We have developed a method for remote homology detection using profile-based fragment matching. Our method compares a sliding nine-residue long fragment of the target sequence to all such fragments in the database and keeps up to 150 candidate fragments with the highest profile-profile score. For each candidate sequence, a dot plot of the positions of the fragments in the target sequence against the positions of the matched fragments in the candidate sequence is drawn. A homology score is derived for each candidate sequence from the pattern of the dot plot. To evaluate our method on protein family classification, we ran it on a well benchmarked dataset derived from SCOP (Structural Classification of Proteins) version 1.53, including 4352 domain sequences.
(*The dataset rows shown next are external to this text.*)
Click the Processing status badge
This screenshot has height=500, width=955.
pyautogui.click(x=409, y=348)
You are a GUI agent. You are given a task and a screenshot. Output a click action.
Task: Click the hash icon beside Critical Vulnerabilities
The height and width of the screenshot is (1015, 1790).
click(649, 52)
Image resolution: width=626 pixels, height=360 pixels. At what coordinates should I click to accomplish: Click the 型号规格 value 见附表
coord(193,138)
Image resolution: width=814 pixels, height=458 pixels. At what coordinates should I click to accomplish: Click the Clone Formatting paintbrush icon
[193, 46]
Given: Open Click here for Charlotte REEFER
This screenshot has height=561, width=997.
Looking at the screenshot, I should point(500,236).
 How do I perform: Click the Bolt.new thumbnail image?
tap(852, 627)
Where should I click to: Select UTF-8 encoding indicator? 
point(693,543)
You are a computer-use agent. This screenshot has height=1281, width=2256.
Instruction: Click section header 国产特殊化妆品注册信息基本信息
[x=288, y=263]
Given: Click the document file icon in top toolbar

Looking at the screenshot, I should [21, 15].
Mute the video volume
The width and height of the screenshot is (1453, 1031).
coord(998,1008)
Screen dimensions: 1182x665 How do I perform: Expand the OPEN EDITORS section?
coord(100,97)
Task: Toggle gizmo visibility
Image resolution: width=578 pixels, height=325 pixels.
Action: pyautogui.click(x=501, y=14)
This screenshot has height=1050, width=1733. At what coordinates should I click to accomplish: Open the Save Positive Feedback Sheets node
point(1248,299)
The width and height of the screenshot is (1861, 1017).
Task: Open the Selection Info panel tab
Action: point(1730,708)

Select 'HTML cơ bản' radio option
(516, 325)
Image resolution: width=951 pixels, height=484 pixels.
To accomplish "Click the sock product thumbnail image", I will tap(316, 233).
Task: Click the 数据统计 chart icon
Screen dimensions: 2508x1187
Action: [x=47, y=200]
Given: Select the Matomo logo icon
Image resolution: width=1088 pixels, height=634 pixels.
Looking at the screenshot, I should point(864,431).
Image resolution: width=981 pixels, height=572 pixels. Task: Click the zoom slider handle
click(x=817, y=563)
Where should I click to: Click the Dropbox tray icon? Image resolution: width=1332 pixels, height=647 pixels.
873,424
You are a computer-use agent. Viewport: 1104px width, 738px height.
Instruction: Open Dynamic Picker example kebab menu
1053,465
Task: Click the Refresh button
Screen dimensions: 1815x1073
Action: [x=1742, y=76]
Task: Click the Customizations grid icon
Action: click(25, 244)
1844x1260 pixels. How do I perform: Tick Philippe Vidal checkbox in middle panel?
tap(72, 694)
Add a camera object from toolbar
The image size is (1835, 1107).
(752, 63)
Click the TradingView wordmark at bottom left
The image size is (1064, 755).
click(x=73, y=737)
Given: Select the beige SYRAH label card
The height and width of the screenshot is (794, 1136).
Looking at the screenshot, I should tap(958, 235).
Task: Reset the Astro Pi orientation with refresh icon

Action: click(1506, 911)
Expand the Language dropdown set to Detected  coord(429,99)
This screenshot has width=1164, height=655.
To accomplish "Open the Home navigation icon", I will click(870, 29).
The results show that our method is more accurate than any previously published methods, including Support Vector Machine (SVM) and HMM (Hidden Markov Model) based methods. To evaluate the power of homology detection with a single query sequence, we also tested our method on 803 SCOP family pairs (1606 domain sequences each of which has another sequence within the same family while all others are not within the same superfamily) and 480 superfamily pairs (960 domain sequences each of which has another sequence within the same superfamily but not the same family) derived from SCOP version 1.73. On the family level, our method detected 87.0% of true positives within the top 5 hits and 93.0% within the top 50 hits. With the same setting, PSI-BLAST (version 2.2.17) detected merely 68.6% and 69.2%. On the superfamily level, our method detected 60.0% and 77.5% of true positives within the top 5 and the top 50 hits respectively. PSI-BLAST detected only 23.8% and 24.0%.